If third-party agents become the default window into shopping, brands will lose their relationship with customers. Creating an agentic CX layer will help brands preserve and enhance their connection to their customers.
What Leaders Should Do Now
Article two addresses how brands can build the data-based, technological, and operational backbone that will enable richer customer experiences. But before undertaking that project, leaders should diagnose their current capabilities. This involves several key steps:
- Audit your presence in AI-powered discovery. Evaluate your answer-engine optimization capabilities. Understand how AI can stand between you and your customer by becoming the customer's primary source of information.

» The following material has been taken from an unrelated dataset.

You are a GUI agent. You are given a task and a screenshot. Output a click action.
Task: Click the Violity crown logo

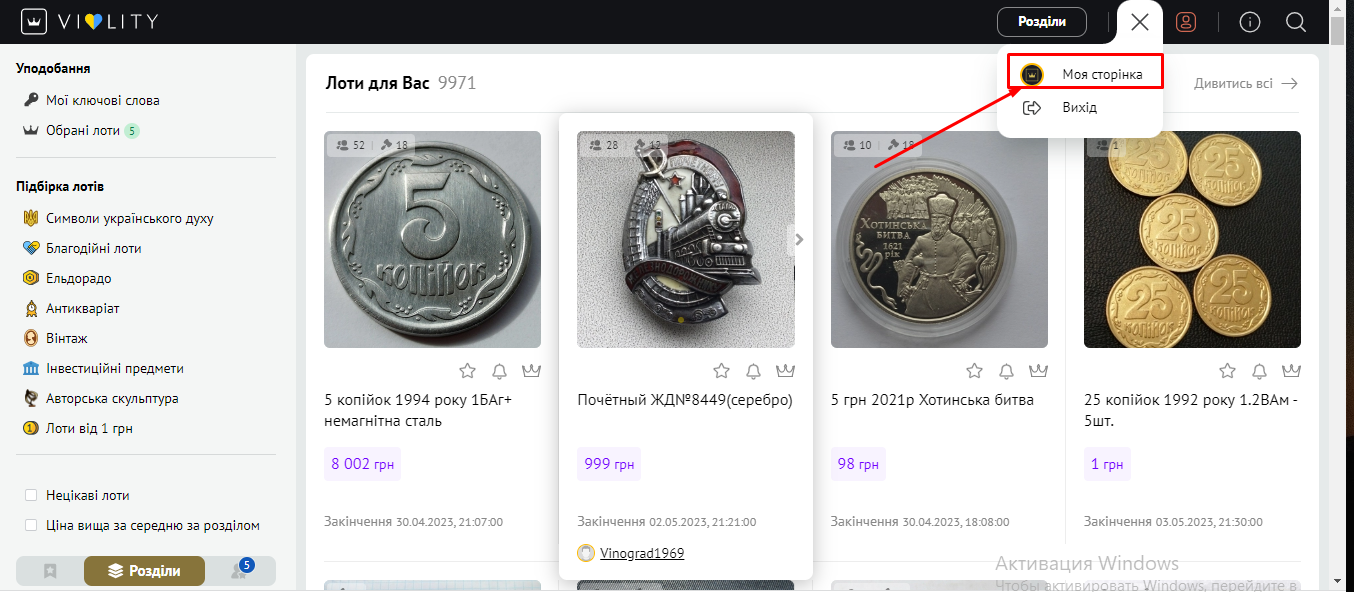coord(35,22)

- Build destination-worthy owned experiences. Ensure that your website, app, and stores are true destinations, providing practical guidance and expertise that an AI agent cannot. Invest in rich, exclusive content, intuitive tools, and personalized pathways so customers will come to you rather than to an agent.
- Reimagine the role of your people and physical channels. Define the role of physical stores and customer service centers as opportunities for expert consultation, hands-on experience, and brand immersion. Give your frontline teams the tools and training necessary to provide nuanced, empathetic support that agents can’t match.
- Map and connect the journey. Examine your customer journey to identify where it forgets the customer. Ensure that there are no breaks in continuity between a digital interaction and a physical one or from one query to the next. Master the moments that create loyalty: returns, in-store pickups, service inquiries, and product replenishment.
- Nurture trust. Establish clear, public principles governing how you use customer data, how your AI models operate, and how you ensure that you serve the customer’s best interest. To earn and retain loyal customers, communicate your commitment to trust.
Taking these actions will help inform your ambitions and commitment to improving the customer experience. Without ambition and commitment, the most advanced tech stack will not accomplish its goals.